(Vidéo) France-Maroc: un partenariat à réinventer

FRANCE-MAROC: UN PARTENARIAT À RÉINVENTER SELON LE POLITOLOGUE MUSTAPHA TOSSA

Pour le politologue Mustapha Tossa, il n’y a jamais de fumée sans feu. Dans sa dernière analyse, il s’interroge sur les raisons de l’annonce peu protocolaire du déplacement au Maroc du président français, Emmanuel Macron, tout en décortiquant le malaise grandissant entre nos deux pays.




En effet, en marge du festival du Touquet Music Beach, le chef d’Etat français interpellé par des citoyens marocains, avait fait état d’une potentielle visite au Maroc en octobre.

Bien plus tard, l’Elysée n’avait pas souhaité confirmer la date « pour le moment », se contentant d’affirmer qu’il existait tout de même des options pour ce déplacement, laissant planer le flou sur l’agenda officiel du président français quant à cet éventuel déplacement.

La diplomatie marocaine n’a, pour l’heure, pas réagi à l’annonce fortuite d’Emmanuel Macron.

Mais si cette visite avait lieu, elle devrait forcément faire bouger certaines lignes tant les relations ne sont plus du tout ce qu’elles étaient.

« Quel message visait le président français Emmanuel Macron lorsqu’au hasard d’une rencontre fortuite avec des Marocains dans la rue, il leur annonce sa décision de se rendre au Maroc fin octobre ?

De quelle urgence était saisi le locataire de l’Élysée qui revenait à peine de son périple algérien pour annoncer de cette manière peu protocolaire son déplacement au Maroc ? », explique alors Mustapha Tossa.

Pour ce dernier, au-delà de la pratique peu diplomatique il est tout à fait clair que pour un président, qui maîtrise parfaitement les codes de la nouvelle communication, cette posture était remplie de sens et de messages.




Le président français a voulu probablement passer le suivant « les braises de ma visite en Algérie et mon partenariat renouvelé sont encore fumantes que je programme déjà une visite au Maroc, le pays-obsession du régime algérien ».

Et de poursuivre: « Nombreux sont ceux qui ont observé que lors des deux déclarations conjointes des présidents français et algérien, ce dernier avait évoqué le Saharal au nombre des crises régionales qu’il a discutées avec son invité, alors qu’Emmanuel Macron a totalement ignoré le sujet préférant une digression sur la crise ukrainienne.

Le président français voulait donner cette impression que ce sujet saharien n’a pas été évoqué ou sinon vraiment à la marge qui ne nécessite aucun commentaire ».

Pourtant là est la question ! Paris se contente de soutenir l’option de l’autonomie du bout des lèvres et s’abstient de reconnaître ouvertement et pleinement la souveraineté du Maroc sur son Sahara.

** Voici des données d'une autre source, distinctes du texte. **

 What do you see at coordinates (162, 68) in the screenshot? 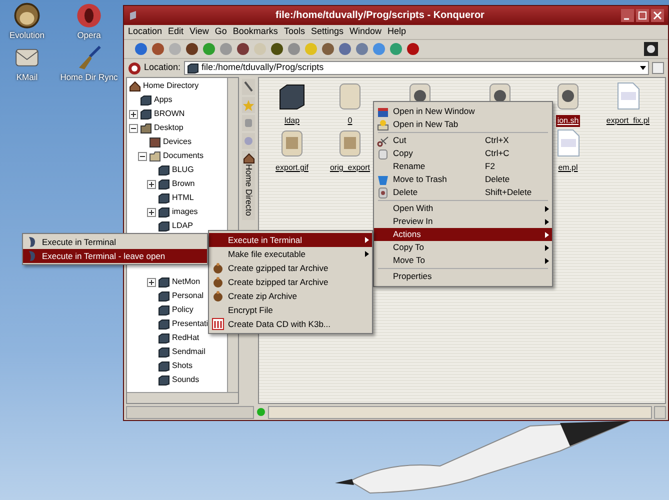
I see `location-label: Location:` at bounding box center [162, 68].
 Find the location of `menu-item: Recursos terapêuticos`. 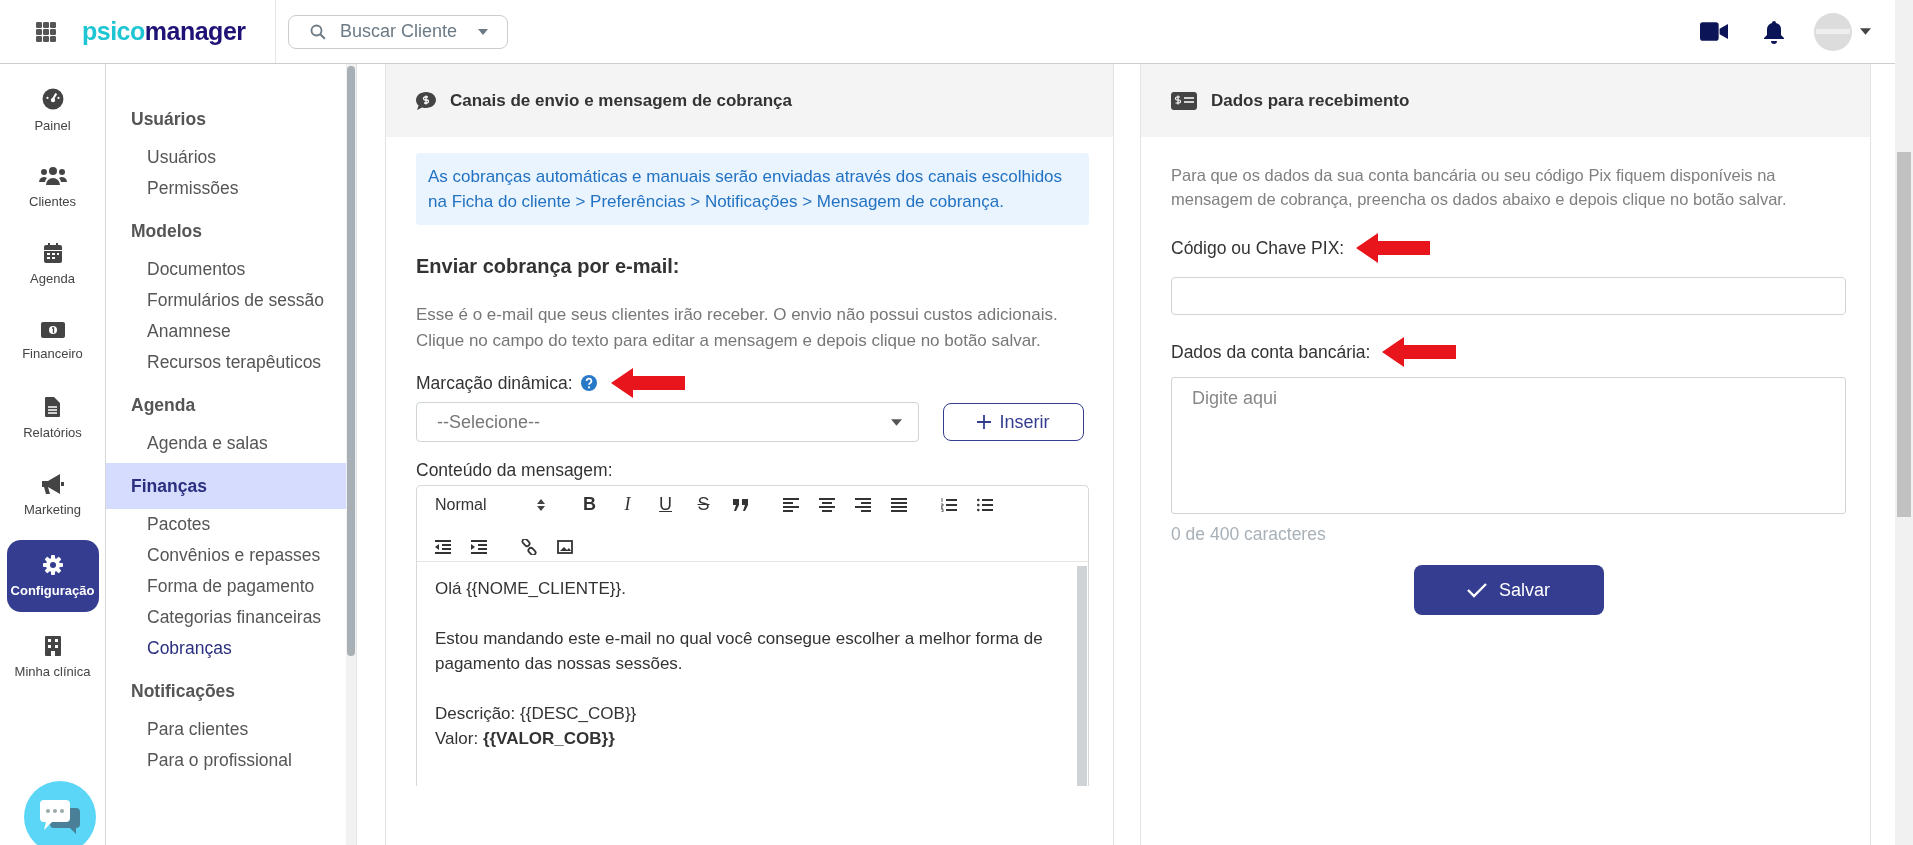

menu-item: Recursos terapêuticos is located at coordinates (226, 362).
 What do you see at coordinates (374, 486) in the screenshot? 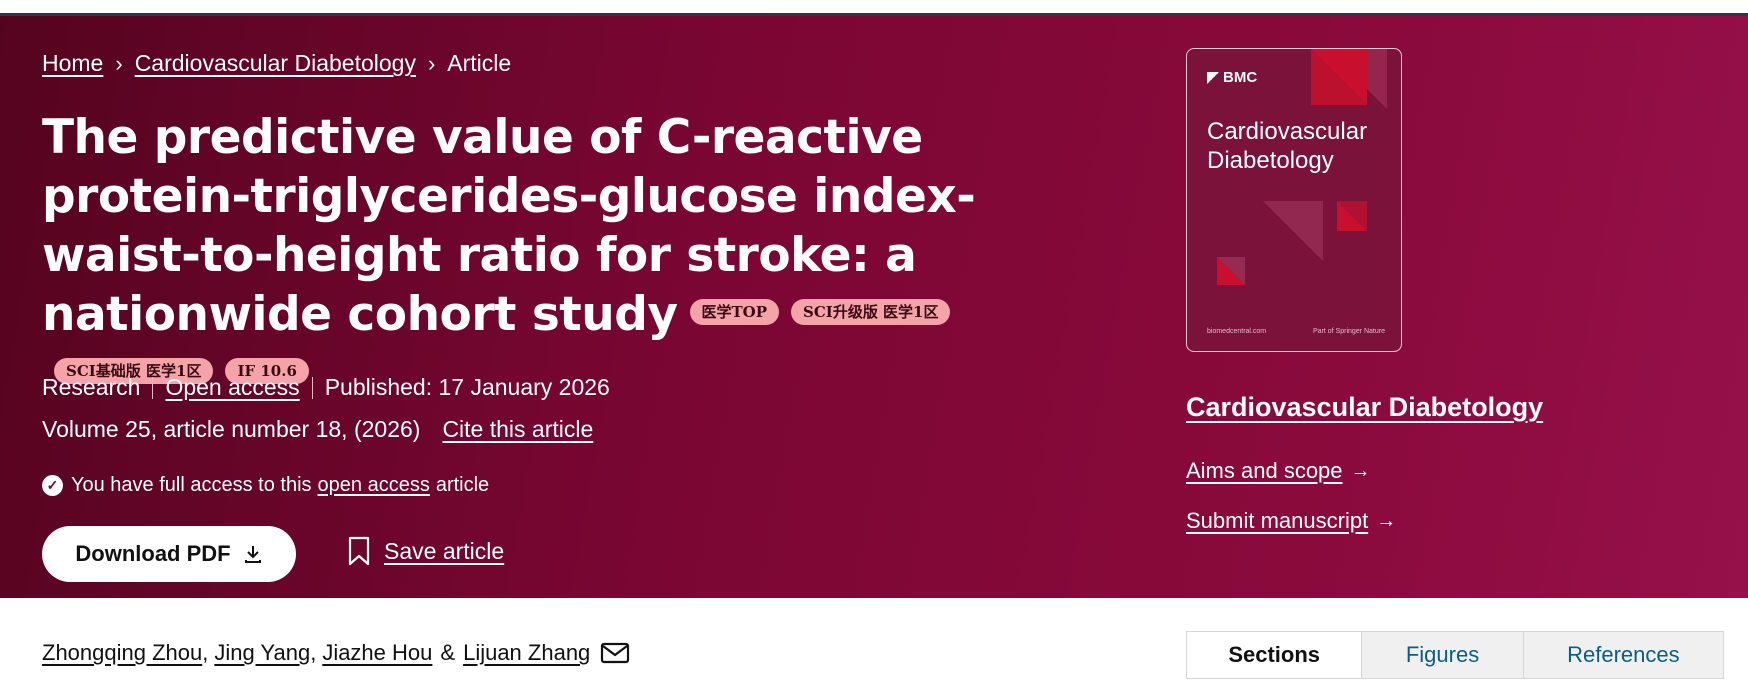
I see `access-open-access-link: open access` at bounding box center [374, 486].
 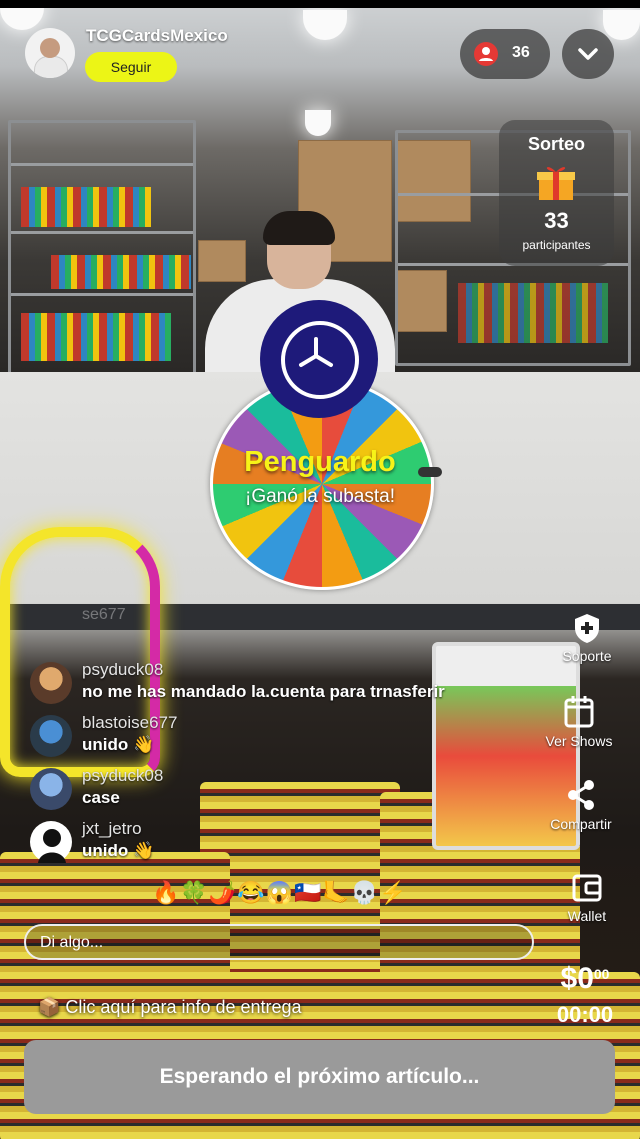 I want to click on chat-username: blastoise677, so click(x=130, y=723).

Les raisons qui l’en empêchent sont aussi obscures que politiquement injustifiées.

Aussi, peut-on comprendre à la rigueur, la tergiversation de la présidence française.




En effet, dans son dernier discours (69ème anniversaire de la Révolution du Roi et du Peuple), le Roi Mohammed VI avait prévenu les alliées, dont la France, de sortir de la zone grise quant à leur positionnement sur le Sahara.

« Il paraît alors inimaginable que le président français puisse se déplacer au Maroc sans apporter dans ses bagages la mise à jour nécessaire du logiciel de la relation France/Maroc compatible avec les choix stratégiques des nouvelles directives royales ».

Cette éventuelle visite d’Emmanuel Macron interviendrait auquel cas alors qu’une tension croissante couve une crise qui ne dit pas son nom depuis des mois entre Paris et Rabat, alimentée en cela par des mesures de plus en plus discriminatoires comme pour les visas ou l’acharnement à vouloir expulser tout et n’importe qui.

Pour Mustapha Tossa, « réinventer un partenariat d’exception liant la France au Maroc ne sera possible que s’ils entament un dialogue franc pour crever tous les abcès, accompagné d’un abandon français de cette zone de confort qui justifierait la non-reconnaissance pleine et entière de la souveraineté du Maroc sur le Sahara ».